In May 2017, the DNR designated the dam a significant hazard, starting a five-year clock for the dam’s owner, Northwestern Wisconsin Electric Company, to bring it up to standard. The dam must be able to pass a 500-year flood without failing or overtopping.

The designation — on a scale of “low,” “significant,” or “high” — is based on potential damage to property, injuries, or loss of life downstream if the dam fails.  

Northwestern estimates repairs to bring the dam up to standard would cost $1.3-$1.5 million.

A clause allows for exceptions to the hazard rating if a study shows the dam can be overtopped without failing. 

Residents say they’ve seen the dam overflow safely in the past. 

Northwestern has proposed that the county, its tenant Flambeau Hydro, and Polk County partner to pay for a study to see if the dam can be overtopped safely. Ayers Associates engineering firm has estimated the study would cost $46,800.

History

The dam was built in 1914-15 to generate power for Northwestern Wisconsin Electric Company, an investor-owned electric utility serving Burnett and Polk counties, with reach into Pine Coutny, Minn. 

According to Dave Dahlberg, president of Northwestern Electric, the company generated power at the dam through the mid 1980s, when it determined repairs would be too costly to warrant investment.

In 2001, Renewable World Energies and its subsidiary, Flambeau Hydro, began leasing the dam.

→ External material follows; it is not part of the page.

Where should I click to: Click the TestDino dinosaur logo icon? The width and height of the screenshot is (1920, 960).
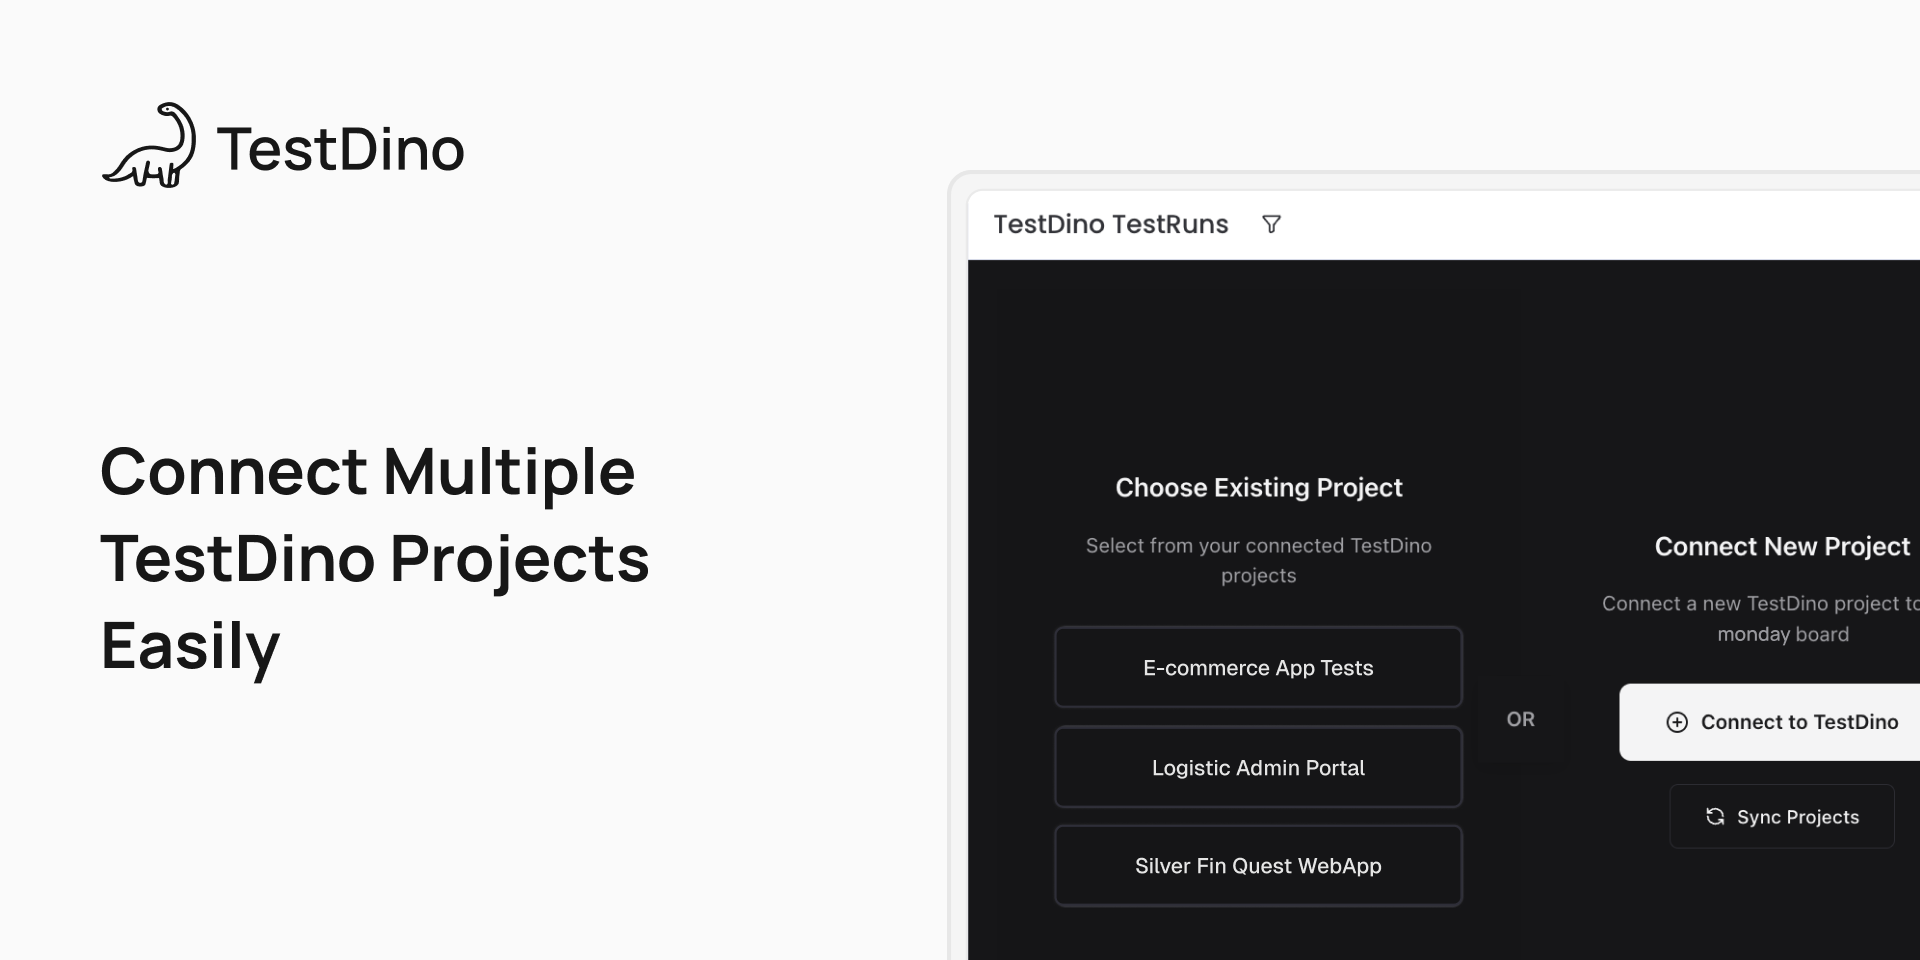(149, 146)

Flambeau Hydro no longer generates energy from the dam, and because of the terms of the lease is responsible for paying for the removal of the dam, if removal takes place.

County could take over

Flambeau Hydro has offered Polk County $650,000 to take ownership of the dam.

“Northwestern has determined it’s not in our interest to keep it,” said Dahlberg. “Flambeau has determined it’s not in their interest to keep the dam. We’re asking if Polk County is willing to take the dam.”

County board members took no action last week, but Chair Dean Johansen said they will take the issue into consideration.

If a hazard exemption is granted through the DNR, there is no need to upgrade the rating. The county would be responsible for maintaining the dam at an estimated annual cost of $8,000.